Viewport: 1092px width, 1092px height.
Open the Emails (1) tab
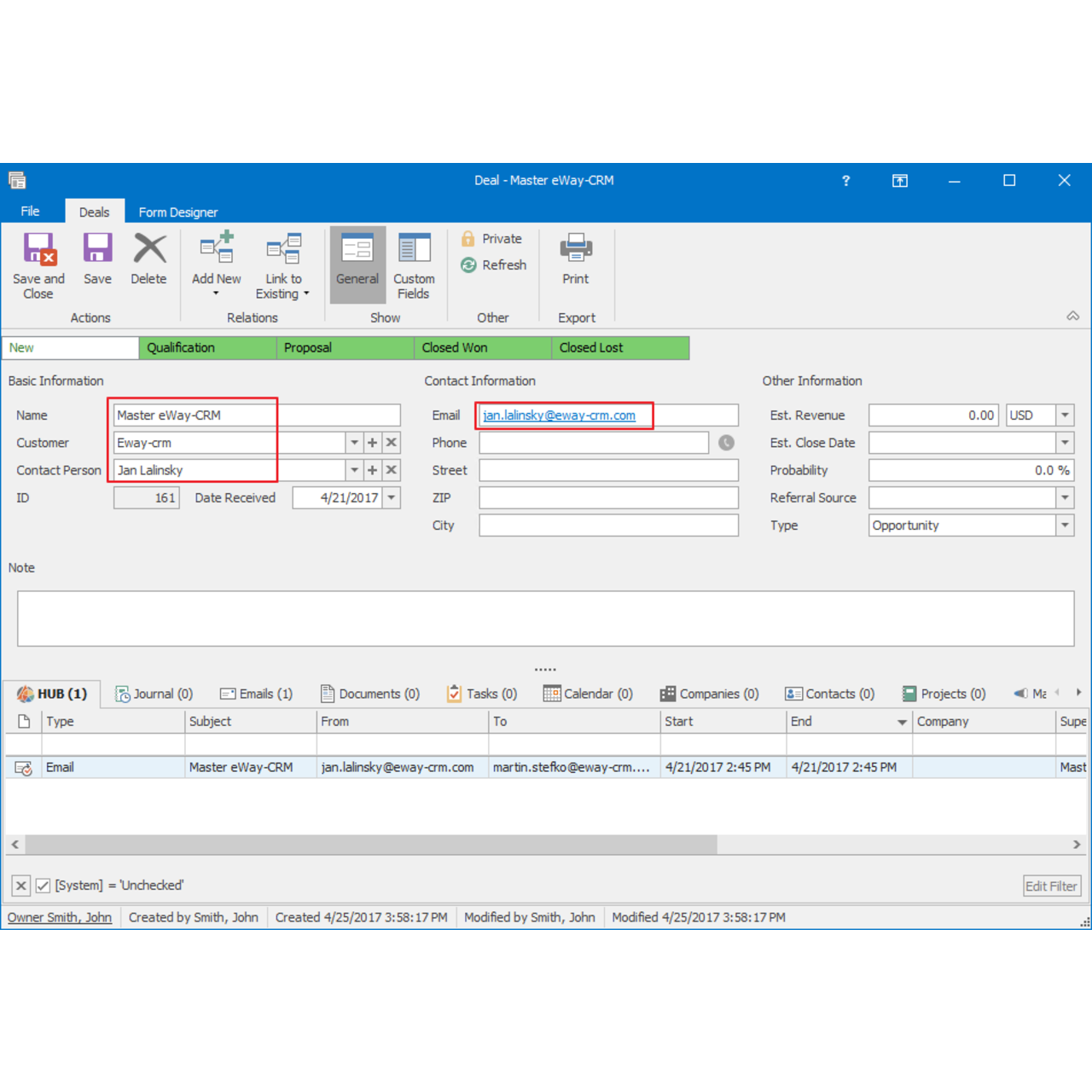click(x=256, y=694)
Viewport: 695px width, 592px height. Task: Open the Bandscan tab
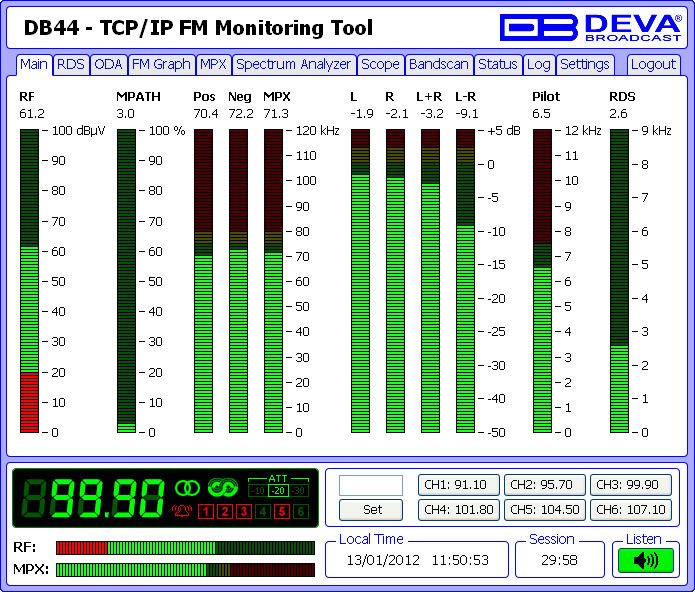(x=439, y=65)
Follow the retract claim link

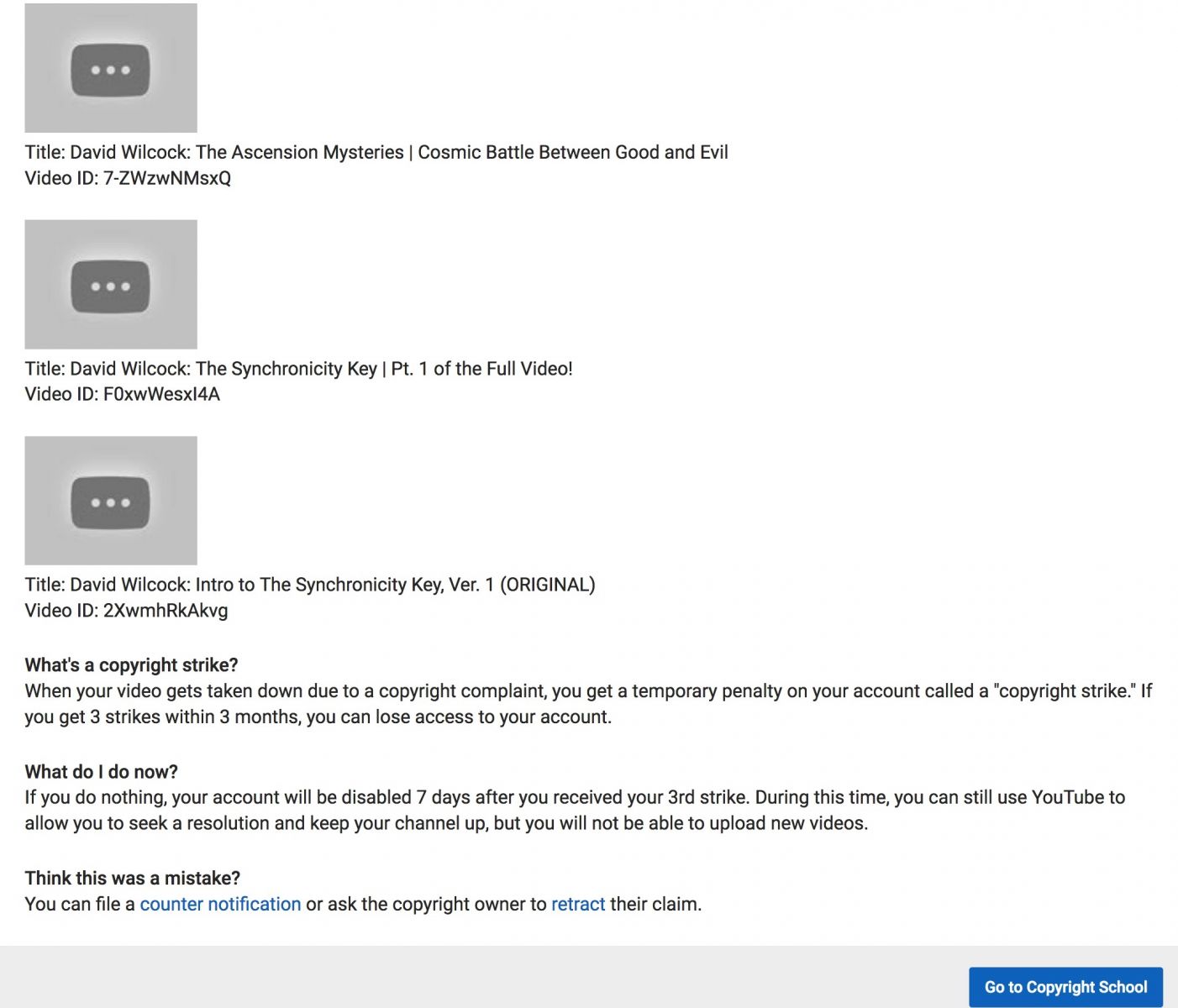578,904
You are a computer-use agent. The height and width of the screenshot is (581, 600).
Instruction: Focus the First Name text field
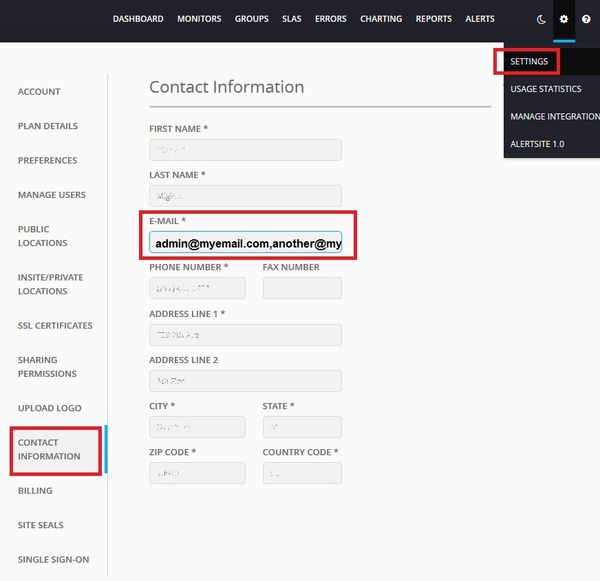point(245,150)
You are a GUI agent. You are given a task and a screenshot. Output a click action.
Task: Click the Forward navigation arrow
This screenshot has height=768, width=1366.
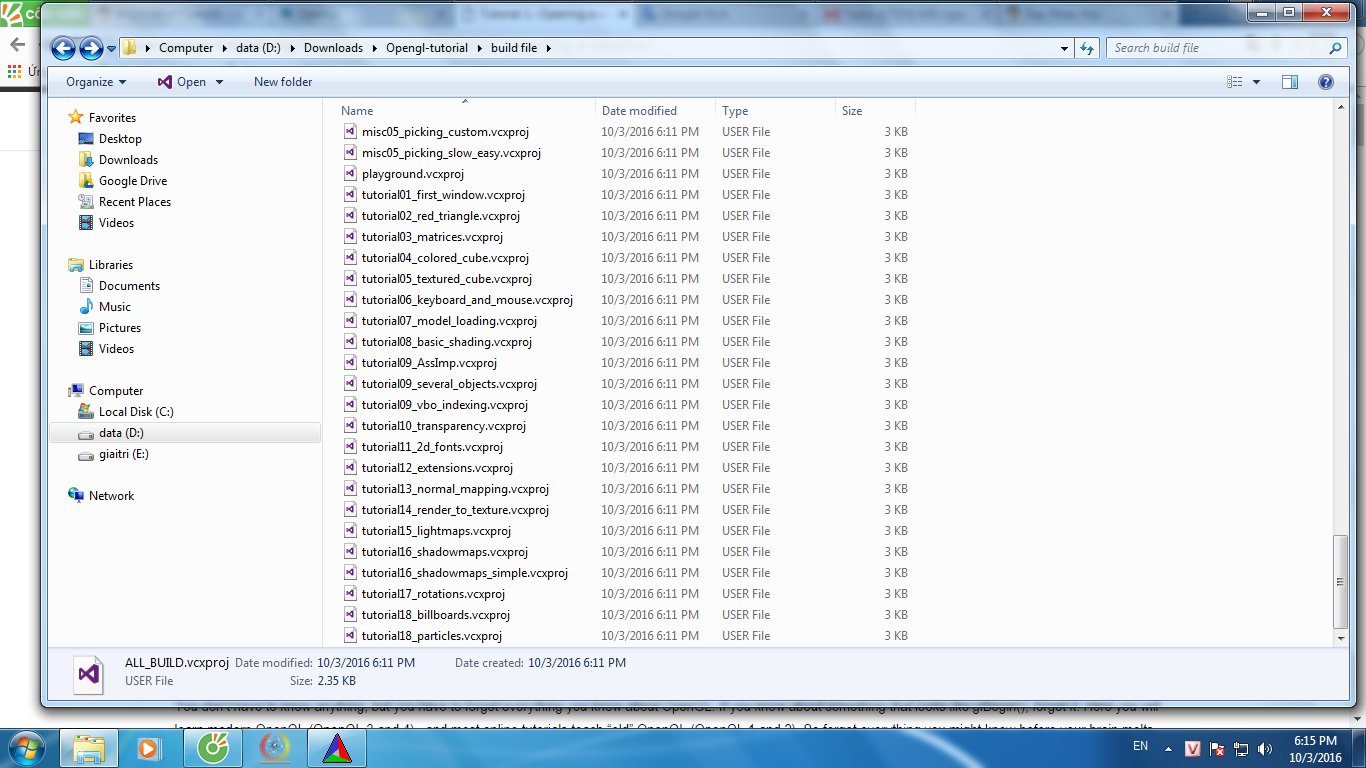pos(91,48)
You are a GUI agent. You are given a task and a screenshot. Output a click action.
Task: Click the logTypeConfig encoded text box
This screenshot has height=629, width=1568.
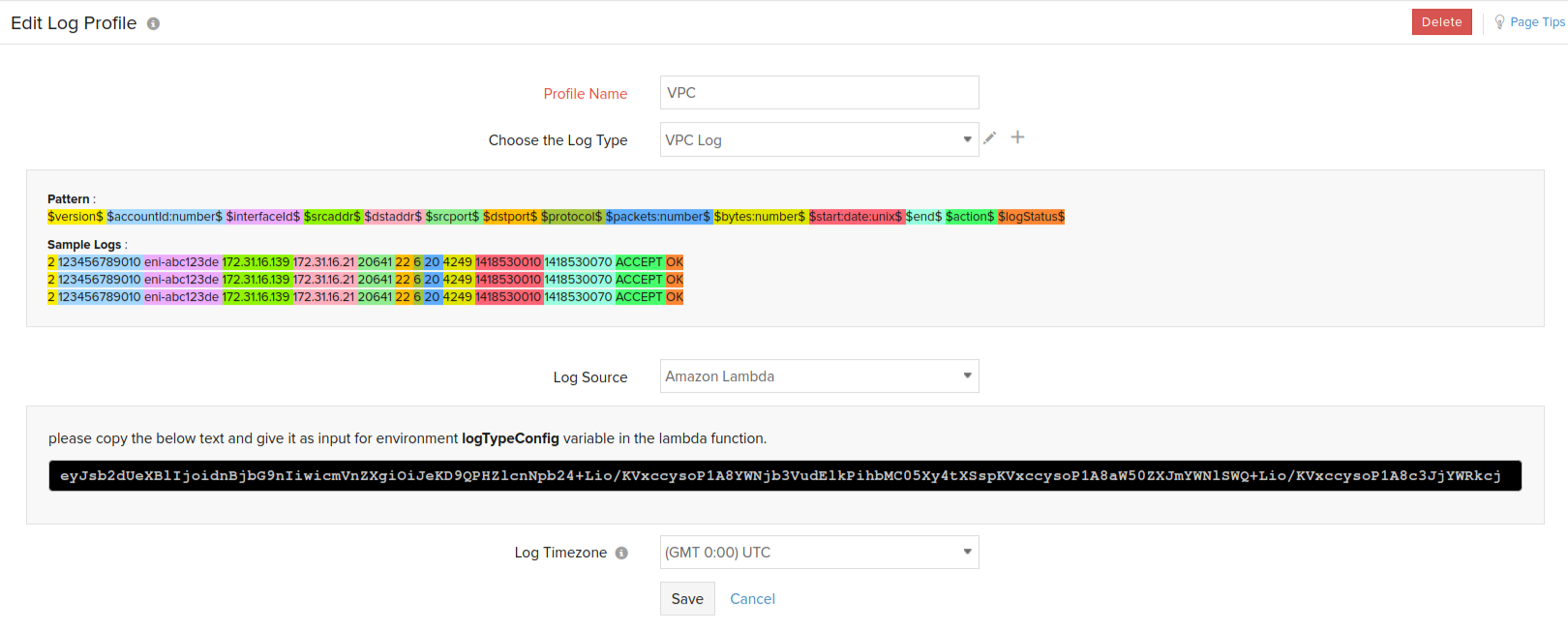tap(784, 476)
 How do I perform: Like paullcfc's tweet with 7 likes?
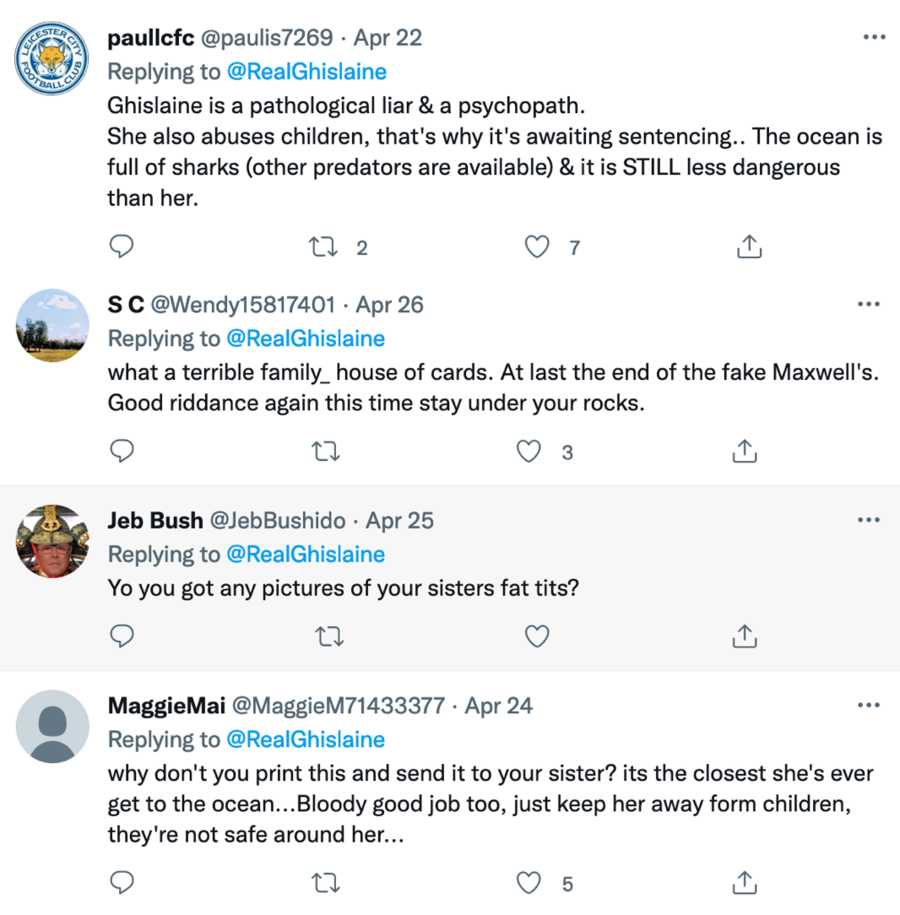point(538,246)
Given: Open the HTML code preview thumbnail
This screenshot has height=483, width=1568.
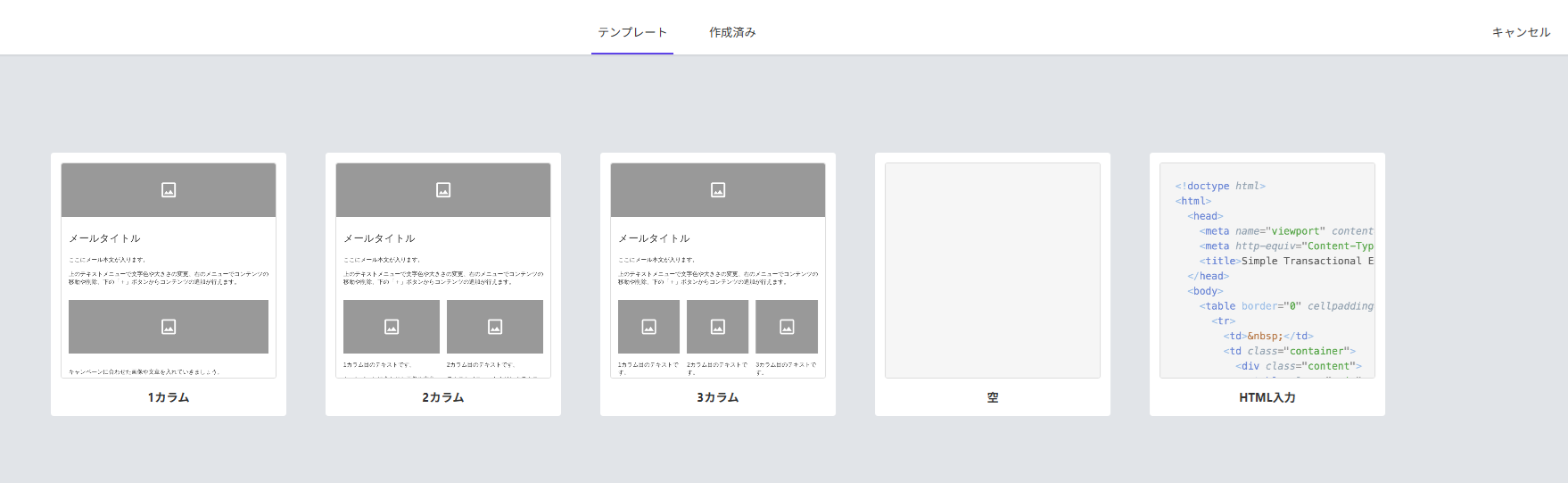Looking at the screenshot, I should 1267,271.
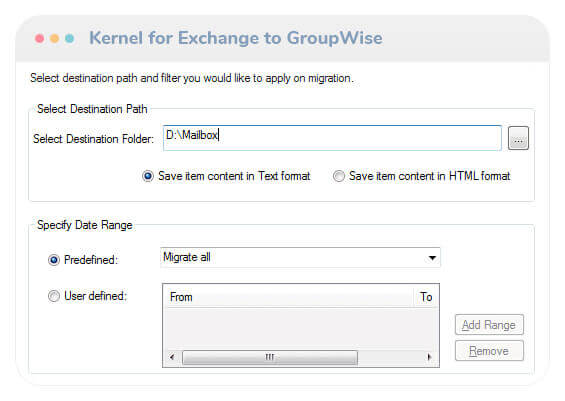Image resolution: width=565 pixels, height=401 pixels.
Task: Click the Kernel for Exchange to GroupWise title
Action: click(236, 38)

* Your goal *
Output the data exactly, pictures omitted.

* Result *
Viewport: 1092px width, 1092px height.
Open the Emails (1) tab
click(x=256, y=694)
Viewport: 695px width, 592px height. Task: Open the Bandscan tab
(x=439, y=65)
Follow the retract claim link

578,904
You are a computer-use agent. The height and width of the screenshot is (581, 600).
Instruction: Focus the First Name text field
point(245,150)
You are a GUI agent. You are given a task and a screenshot. Output a click action.
Task: Click the Forward navigation arrow
This screenshot has height=768, width=1366.
pos(91,48)
You are a GUI agent. You are given a task and a screenshot. Output a click action.
Task: Click the logTypeConfig encoded text box
This screenshot has height=629, width=1568.
tap(784, 476)
 How do I perform: Like paullcfc's tweet with 7 likes?
point(538,246)
Given: Open the HTML code preview thumbnail
This screenshot has height=483, width=1568.
Looking at the screenshot, I should 1267,271.
Image resolution: width=565 pixels, height=401 pixels.
Task: Click the Kernel for Exchange to GroupWise title
Action: click(236, 38)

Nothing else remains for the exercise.